- Opening Delimiter -

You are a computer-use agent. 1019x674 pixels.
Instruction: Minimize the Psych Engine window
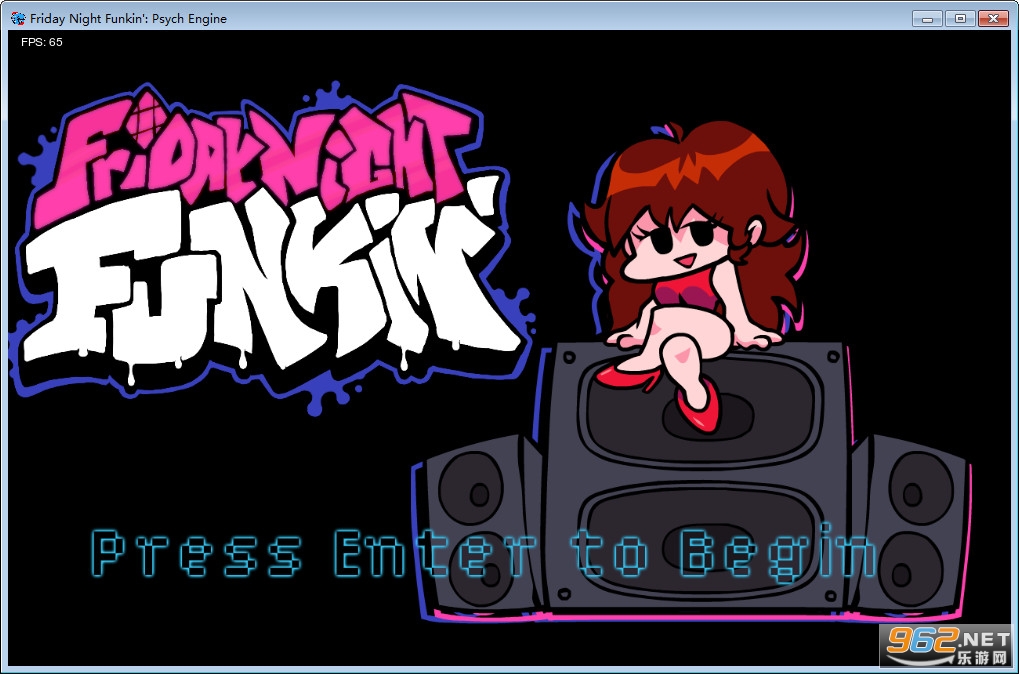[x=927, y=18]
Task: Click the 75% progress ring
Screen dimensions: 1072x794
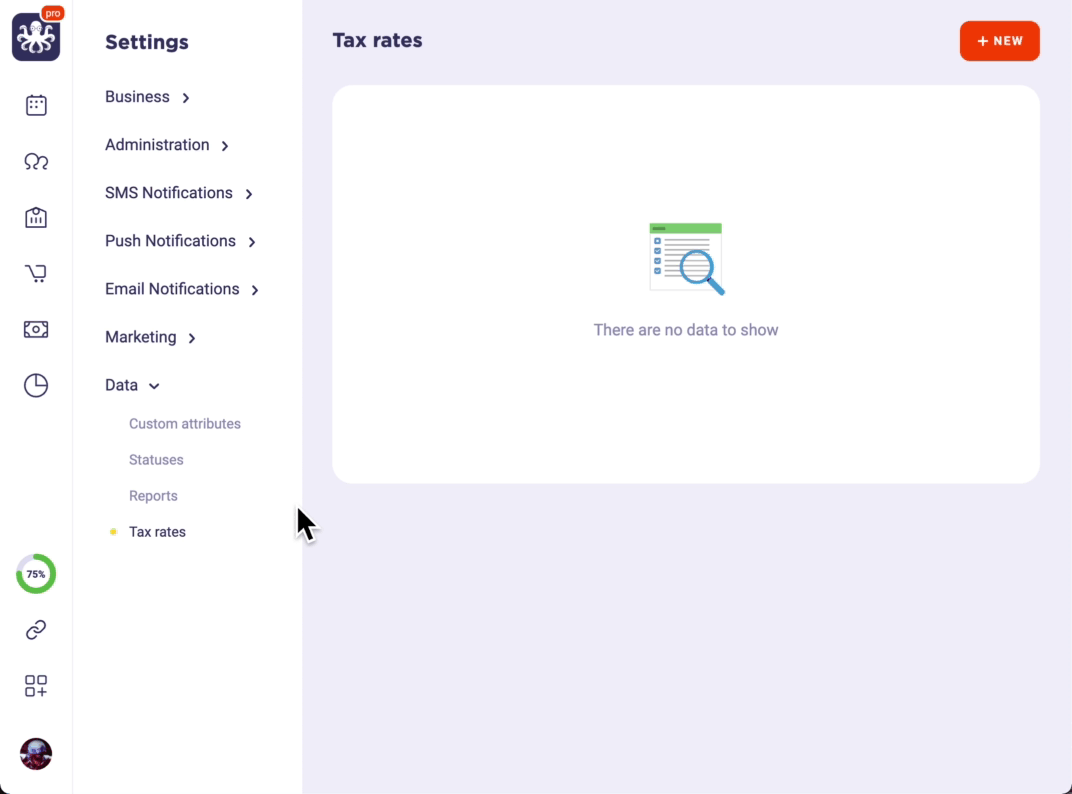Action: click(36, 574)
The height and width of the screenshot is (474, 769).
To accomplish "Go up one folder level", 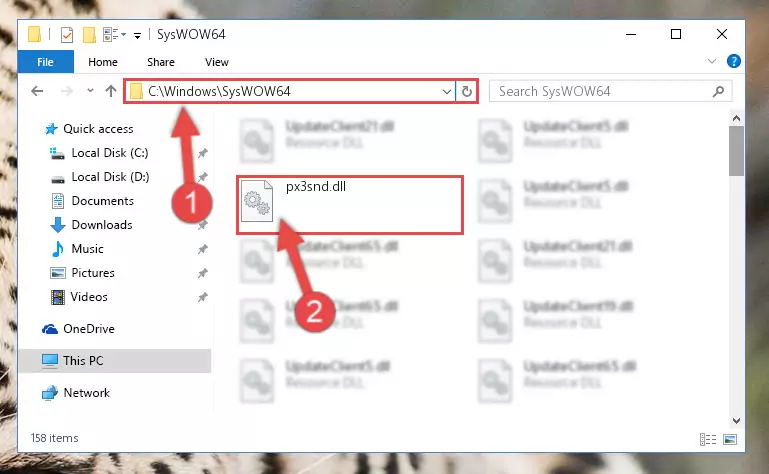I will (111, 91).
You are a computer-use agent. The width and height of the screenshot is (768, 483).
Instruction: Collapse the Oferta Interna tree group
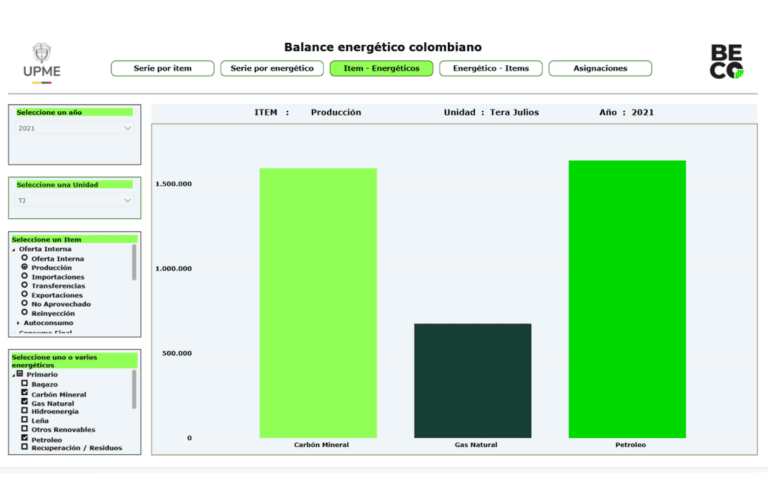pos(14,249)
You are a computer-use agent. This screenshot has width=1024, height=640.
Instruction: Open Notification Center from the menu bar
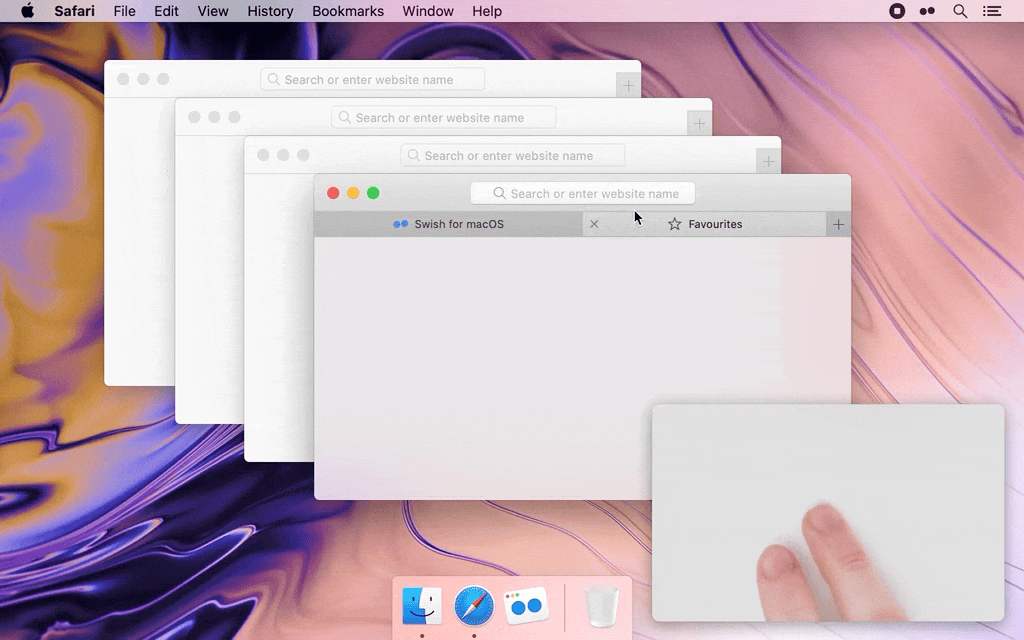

- Closing Delimiter -

> [The problem]:
The answer should consist only of the lines from the one with "You are a computer-use agent. This" through the last line of the material above, copied exactly, with no pictures.

> [Response for this exercise]:
You are a computer-use agent. This screenshot has width=1024, height=640.
Instruction: Open Notification Center from the menu bar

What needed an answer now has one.